Copy exactly every line below, from the first through the one that contains "The height and width of the screenshot is (400, 800).", and skip all pictures.

[Materials provided]
[Start of section]

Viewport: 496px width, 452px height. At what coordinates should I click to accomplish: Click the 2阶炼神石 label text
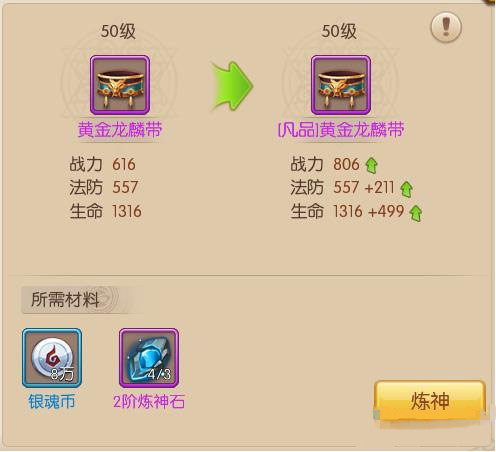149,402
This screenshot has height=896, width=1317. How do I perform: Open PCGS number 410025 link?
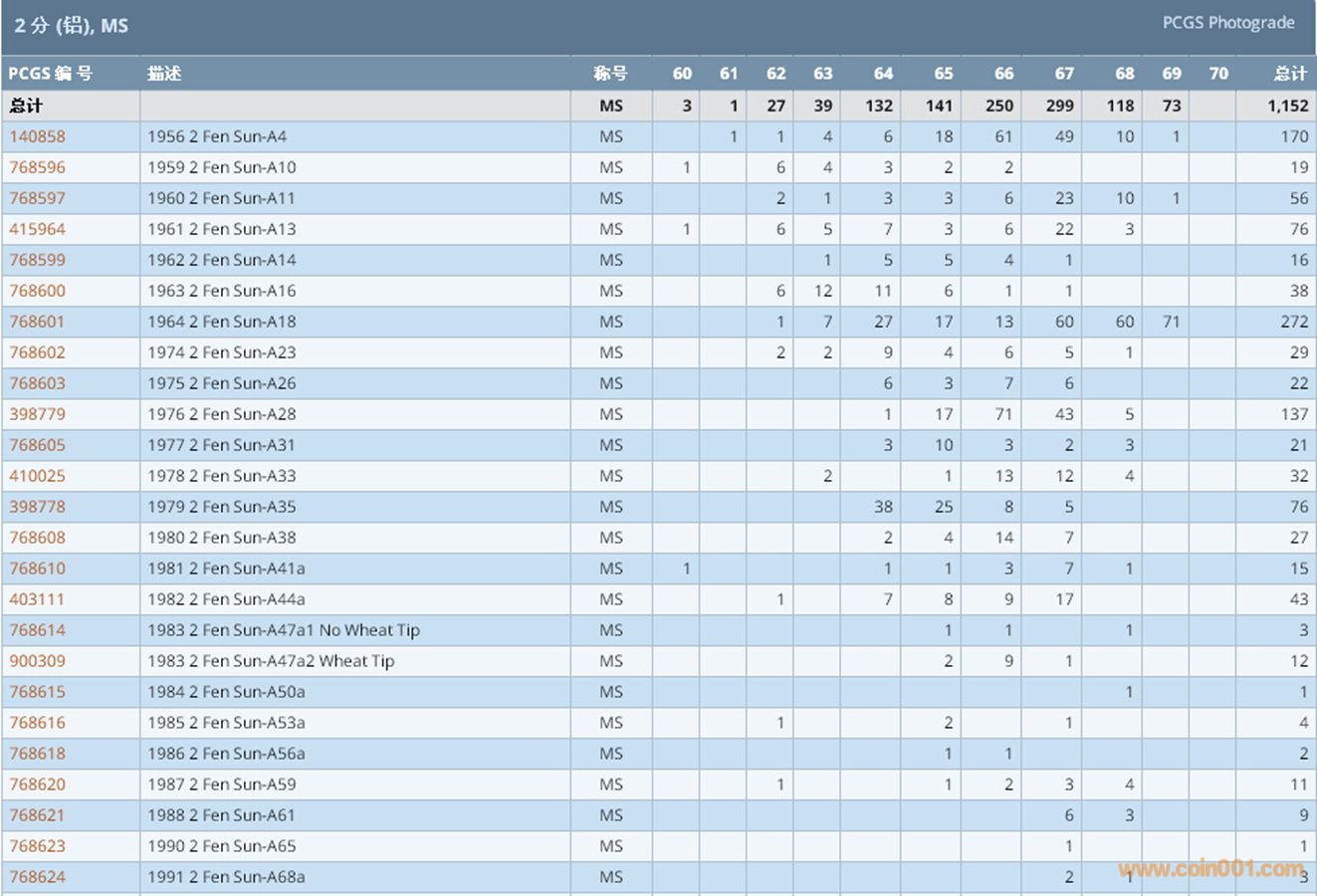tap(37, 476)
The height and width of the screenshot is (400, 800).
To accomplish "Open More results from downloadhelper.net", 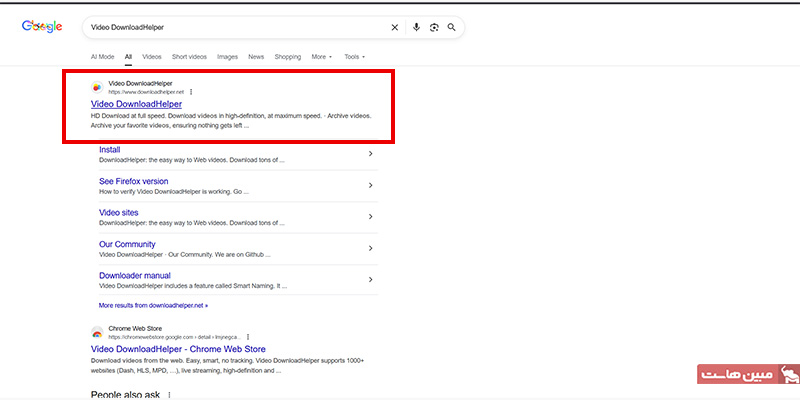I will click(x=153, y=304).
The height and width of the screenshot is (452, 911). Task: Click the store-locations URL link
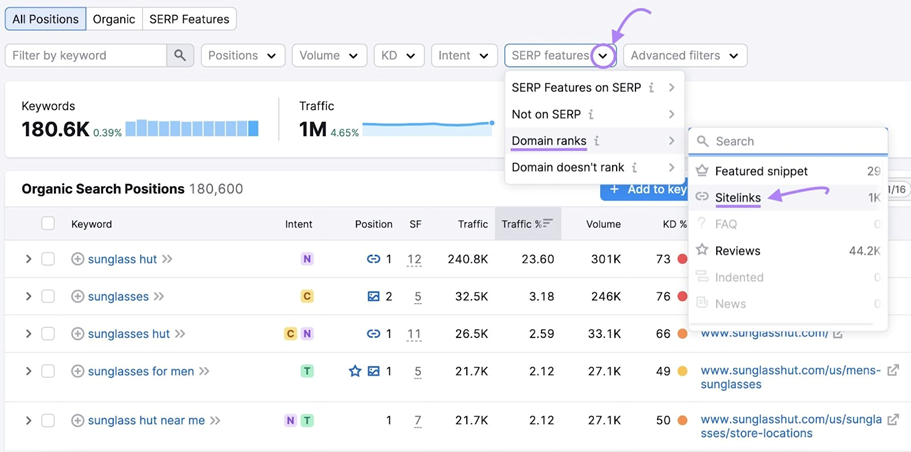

[End of section]

[Result for this exercise]
Viewport: 496px width, 452px height. At what coordinates should I click to accomplish: Click the 2阶炼神石 label text
149,402
This screenshot has height=896, width=1317. How do I perform: Open PCGS number 410025 link?
tap(37, 476)
The height and width of the screenshot is (400, 800).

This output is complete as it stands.